In the late 17th century illustrations of this type started appearing in the ornamentation of French dictionaries. The earliest of these was César de Rochefort’s Dictionnaire général et curieux (1685); the only iconophor in it is the ornamental initial letter at A, for Annunciation.

The first lexicographical work to be ornamented with iconophors from A to Z was the supplement to Diderot and d'Alembert's Encyclopédie published in 1776. Congruent with the full title of the Encyclopédie itself (Encyclopédie ou dictionnaire raisonné des sciences, des arts et des métiers), many of the ornamental initial letters portray occupations. Here, A for astronomer.

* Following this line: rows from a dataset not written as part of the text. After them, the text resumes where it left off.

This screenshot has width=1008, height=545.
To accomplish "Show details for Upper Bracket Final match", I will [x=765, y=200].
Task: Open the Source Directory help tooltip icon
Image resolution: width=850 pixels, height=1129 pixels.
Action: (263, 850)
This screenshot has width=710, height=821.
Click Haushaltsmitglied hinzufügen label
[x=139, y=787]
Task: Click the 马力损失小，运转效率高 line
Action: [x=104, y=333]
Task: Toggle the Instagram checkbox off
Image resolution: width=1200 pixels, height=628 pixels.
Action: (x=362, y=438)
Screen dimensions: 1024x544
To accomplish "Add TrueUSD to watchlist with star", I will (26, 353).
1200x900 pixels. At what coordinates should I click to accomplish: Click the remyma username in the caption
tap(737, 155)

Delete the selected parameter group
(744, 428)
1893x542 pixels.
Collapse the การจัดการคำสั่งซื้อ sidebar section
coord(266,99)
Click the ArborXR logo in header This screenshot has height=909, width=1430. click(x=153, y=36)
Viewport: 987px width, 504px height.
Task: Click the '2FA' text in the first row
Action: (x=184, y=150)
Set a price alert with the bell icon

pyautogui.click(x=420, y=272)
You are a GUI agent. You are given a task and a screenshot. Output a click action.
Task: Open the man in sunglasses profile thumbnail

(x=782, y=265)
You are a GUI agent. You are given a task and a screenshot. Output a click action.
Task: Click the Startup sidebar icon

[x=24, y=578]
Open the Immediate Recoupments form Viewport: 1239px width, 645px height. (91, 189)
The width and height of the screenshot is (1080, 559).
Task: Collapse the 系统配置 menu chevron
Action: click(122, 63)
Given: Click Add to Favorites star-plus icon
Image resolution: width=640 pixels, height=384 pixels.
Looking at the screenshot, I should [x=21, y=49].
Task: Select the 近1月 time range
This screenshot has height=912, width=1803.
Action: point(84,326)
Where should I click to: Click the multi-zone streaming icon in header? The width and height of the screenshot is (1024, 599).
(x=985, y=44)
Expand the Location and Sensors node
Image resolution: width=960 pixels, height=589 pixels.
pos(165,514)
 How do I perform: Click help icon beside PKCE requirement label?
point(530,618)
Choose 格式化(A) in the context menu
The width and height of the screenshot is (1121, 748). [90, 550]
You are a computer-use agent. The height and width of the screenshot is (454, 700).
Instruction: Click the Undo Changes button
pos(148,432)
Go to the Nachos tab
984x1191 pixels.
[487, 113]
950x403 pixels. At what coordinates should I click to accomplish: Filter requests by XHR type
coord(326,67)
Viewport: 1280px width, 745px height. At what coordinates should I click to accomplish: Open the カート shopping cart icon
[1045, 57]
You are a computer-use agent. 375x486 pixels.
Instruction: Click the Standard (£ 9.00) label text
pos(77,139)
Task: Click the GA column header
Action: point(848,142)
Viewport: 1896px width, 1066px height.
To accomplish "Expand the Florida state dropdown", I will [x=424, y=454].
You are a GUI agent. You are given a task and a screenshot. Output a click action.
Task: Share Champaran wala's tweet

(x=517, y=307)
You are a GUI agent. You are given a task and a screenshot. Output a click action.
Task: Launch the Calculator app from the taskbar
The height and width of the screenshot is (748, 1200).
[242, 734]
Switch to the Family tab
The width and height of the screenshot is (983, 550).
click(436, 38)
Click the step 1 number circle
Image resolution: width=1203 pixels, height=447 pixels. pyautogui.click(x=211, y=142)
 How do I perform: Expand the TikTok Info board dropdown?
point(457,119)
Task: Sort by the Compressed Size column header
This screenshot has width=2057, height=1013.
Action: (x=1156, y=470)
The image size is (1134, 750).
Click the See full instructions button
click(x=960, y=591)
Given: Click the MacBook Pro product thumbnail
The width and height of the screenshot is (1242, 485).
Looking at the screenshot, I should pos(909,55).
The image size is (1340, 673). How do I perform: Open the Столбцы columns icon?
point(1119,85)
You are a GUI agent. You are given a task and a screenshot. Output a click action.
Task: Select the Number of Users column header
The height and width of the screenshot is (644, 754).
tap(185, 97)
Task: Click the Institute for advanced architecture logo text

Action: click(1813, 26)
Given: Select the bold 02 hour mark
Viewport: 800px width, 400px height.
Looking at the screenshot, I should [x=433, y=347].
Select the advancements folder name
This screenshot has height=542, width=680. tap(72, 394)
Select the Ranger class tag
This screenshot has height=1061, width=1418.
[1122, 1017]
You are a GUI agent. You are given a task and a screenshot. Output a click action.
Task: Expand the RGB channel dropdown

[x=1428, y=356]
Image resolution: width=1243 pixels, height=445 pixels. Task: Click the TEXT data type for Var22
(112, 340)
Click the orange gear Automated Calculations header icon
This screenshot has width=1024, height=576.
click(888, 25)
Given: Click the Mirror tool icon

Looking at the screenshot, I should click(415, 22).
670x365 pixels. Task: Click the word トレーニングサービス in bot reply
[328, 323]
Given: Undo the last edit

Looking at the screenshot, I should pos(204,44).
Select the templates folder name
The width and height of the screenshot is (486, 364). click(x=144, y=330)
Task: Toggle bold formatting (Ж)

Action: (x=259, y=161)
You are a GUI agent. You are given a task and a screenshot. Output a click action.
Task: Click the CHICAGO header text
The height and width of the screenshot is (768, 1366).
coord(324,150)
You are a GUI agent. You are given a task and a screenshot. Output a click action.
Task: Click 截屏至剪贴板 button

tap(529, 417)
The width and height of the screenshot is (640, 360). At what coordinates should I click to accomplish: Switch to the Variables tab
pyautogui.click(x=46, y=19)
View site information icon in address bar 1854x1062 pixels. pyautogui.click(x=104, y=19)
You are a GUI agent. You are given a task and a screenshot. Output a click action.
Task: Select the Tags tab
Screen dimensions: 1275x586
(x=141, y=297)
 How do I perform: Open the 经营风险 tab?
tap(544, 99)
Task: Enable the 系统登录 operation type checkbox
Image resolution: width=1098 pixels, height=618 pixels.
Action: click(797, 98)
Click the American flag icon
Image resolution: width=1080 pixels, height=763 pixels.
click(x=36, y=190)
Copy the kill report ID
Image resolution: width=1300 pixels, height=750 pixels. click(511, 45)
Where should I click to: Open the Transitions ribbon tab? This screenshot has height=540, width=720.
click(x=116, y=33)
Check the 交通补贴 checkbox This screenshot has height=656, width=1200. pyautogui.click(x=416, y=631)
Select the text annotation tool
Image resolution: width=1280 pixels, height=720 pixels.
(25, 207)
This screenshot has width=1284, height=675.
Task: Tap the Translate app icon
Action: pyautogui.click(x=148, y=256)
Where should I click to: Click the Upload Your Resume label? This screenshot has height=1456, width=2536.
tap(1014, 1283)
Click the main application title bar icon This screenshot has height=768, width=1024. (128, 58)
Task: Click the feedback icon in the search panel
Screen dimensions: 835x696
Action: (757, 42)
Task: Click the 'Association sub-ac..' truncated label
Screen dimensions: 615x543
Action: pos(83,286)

When, in the 1830s, the illustrated press and illustrated books took off in western Europe, the iconophoric ornamentation of dictionaries also took off. The first dictionary with ornamental head-pieces (as opposed to mere initial letters) from A to Z was Napoléon Landais' Dictionnaire général et grammatical (1834). These wood-engraved headpieces were produced in one of the large Parisian wood-engraving shops, Andrew Best and Leloir. A for abondance, agriculture, aigle (eagle), alouettes (larks), amitié (friendship), ara (South American parrot), Arab, archer, arquebusier, astronomie, avare (scrooge), aveugle (blind person).